Big Three Investments in Arms Industry Quantified

 

Weapon Free Funds is a useful site that quantifies the extent of Big Three (Vanguard, BlackRock and State Street) investments in the military industrial complex.

Mutual funds and ETFs are offered by fund managers. These companies manage anywhere between one and several hundred fund portfolios, offered to investors as vehicles to save for their futures.

To rate fund managers, the site takes all the funds in their research universe offered by that fund manager and combine them, treating them as one big portfolio. They then apply the same grading system used for individual funds to this set of combined holdings. What they've found is that the largest fund managers are heavily invested in arms manufacturers, including nuclear and controversial weapons like cluster munitions, anti-personnel landmines, incendiary weapons, and depleted uranium.

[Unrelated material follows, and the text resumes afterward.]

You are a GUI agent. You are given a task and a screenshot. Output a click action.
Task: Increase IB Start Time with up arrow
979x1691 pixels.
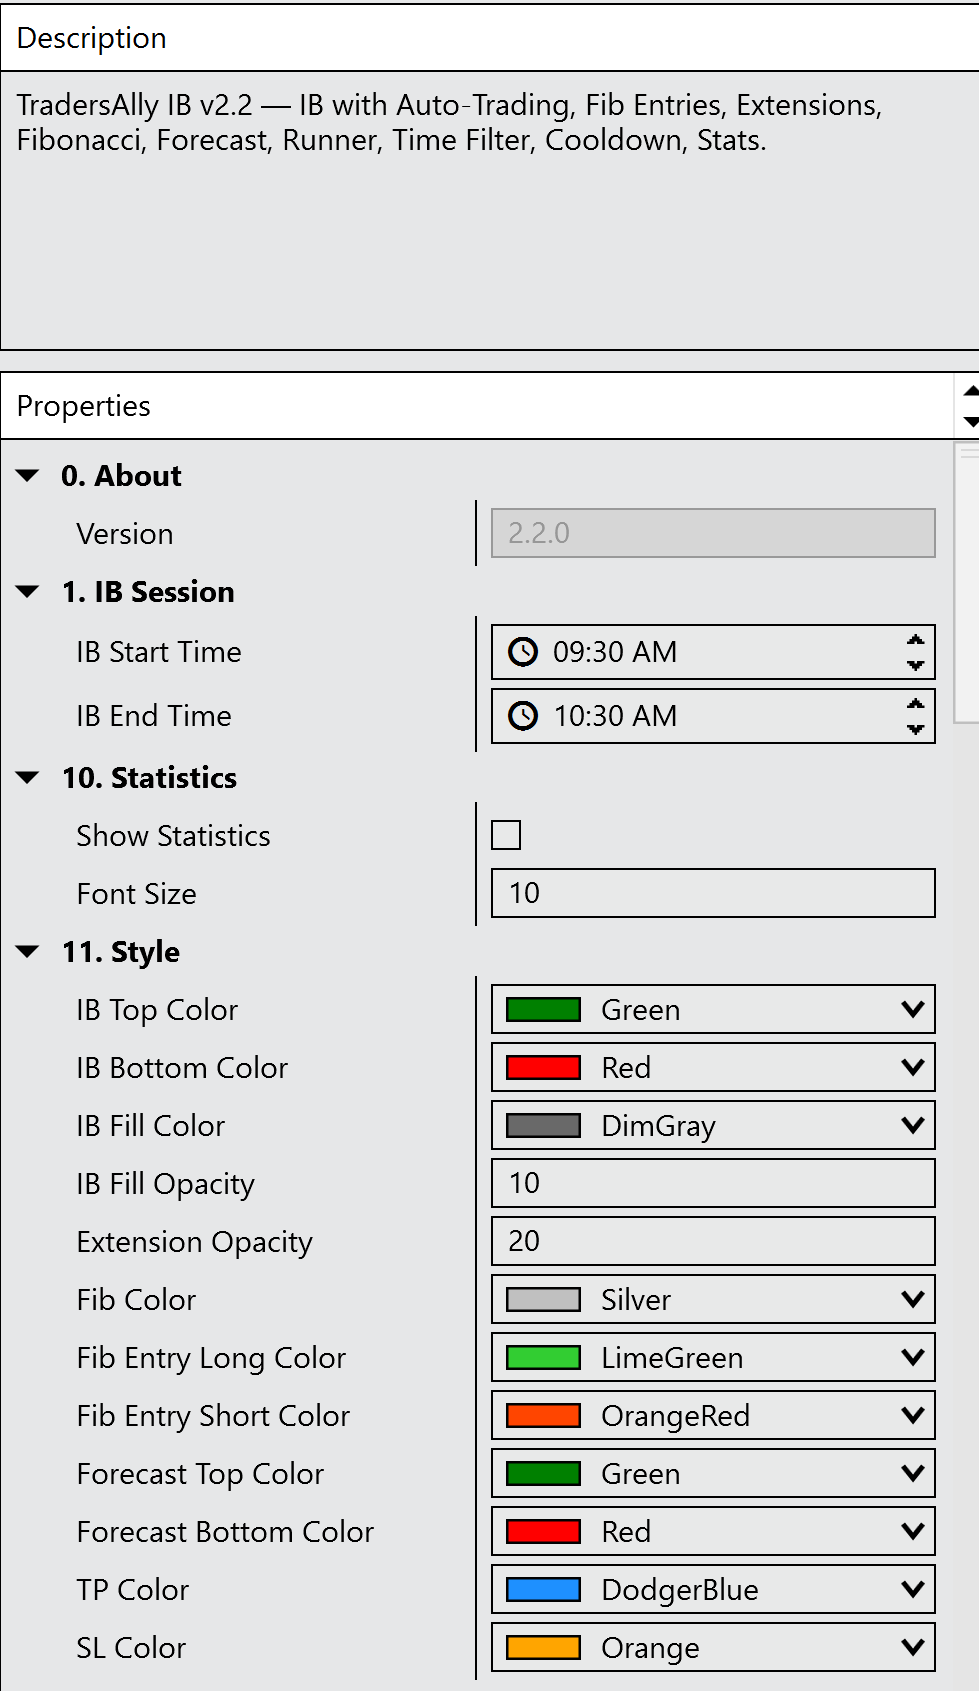point(915,640)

These results show the combined exposure of the fund manager's open-end mutual funds and exchange-traded funds domiciled in the U.S. with at least 50% of assets directly invested in stocks. It excludes bond funds, target date funds, and other fund types like closed-end funds, collective trusts, and funds domiciled outside the U.S. This fund manager may have additional military weapon investments in those types of funds. These results ignore any short assets or liabilities held by fund portfolios, accounting only for long fund holdings.

1.      Vanguard

·         Rating D for investments in military weapons with 3% invested across 102 funds

·         Funds analysed 102

·         AUM analysed $5.1T

·         Military contractors 2.98%

·         Nuclear 2.18%

·         Controversial 0.92%


2.      BlackRock

·         Rating D  for investments in military weapons with 3% invested across 313 funds

·         Funds analysed 313

·         AUM analysed $1.8T

·         Military contractors 3.05%

·         Nuclear 2.07%

·         Controversial 0.93%




3.      State Street

·         Rating D for investments in military weapons with 3.2% invested across 106 funds

·         Funds analysed 106

·         AUM analysed $877.8B

·         Military contractors 3.17%

·         Nuclear 2.41%

·         Controversial 1.17%


[“AUM” = Assets Under Management]

Investing in companies involved in producing military weapons is a risky business. Concerns about social impact, human rights, reputation risk, and regulatory risks are just a few of the reasons weapon free investing has been a common component of sustainable investing for decades.

Despite global calls for restraint and nuclear disarmament, new nuclear weapons are being developed in all nuclear armed countries, with investor-owned companies involved in constructing, maintaining, and stockpiling nuclear weapons. Some arms producers also manufacture internationally-banned weapons like cluster munitions, anti-personnel landmines, incendiary weapons, and depleted uranium.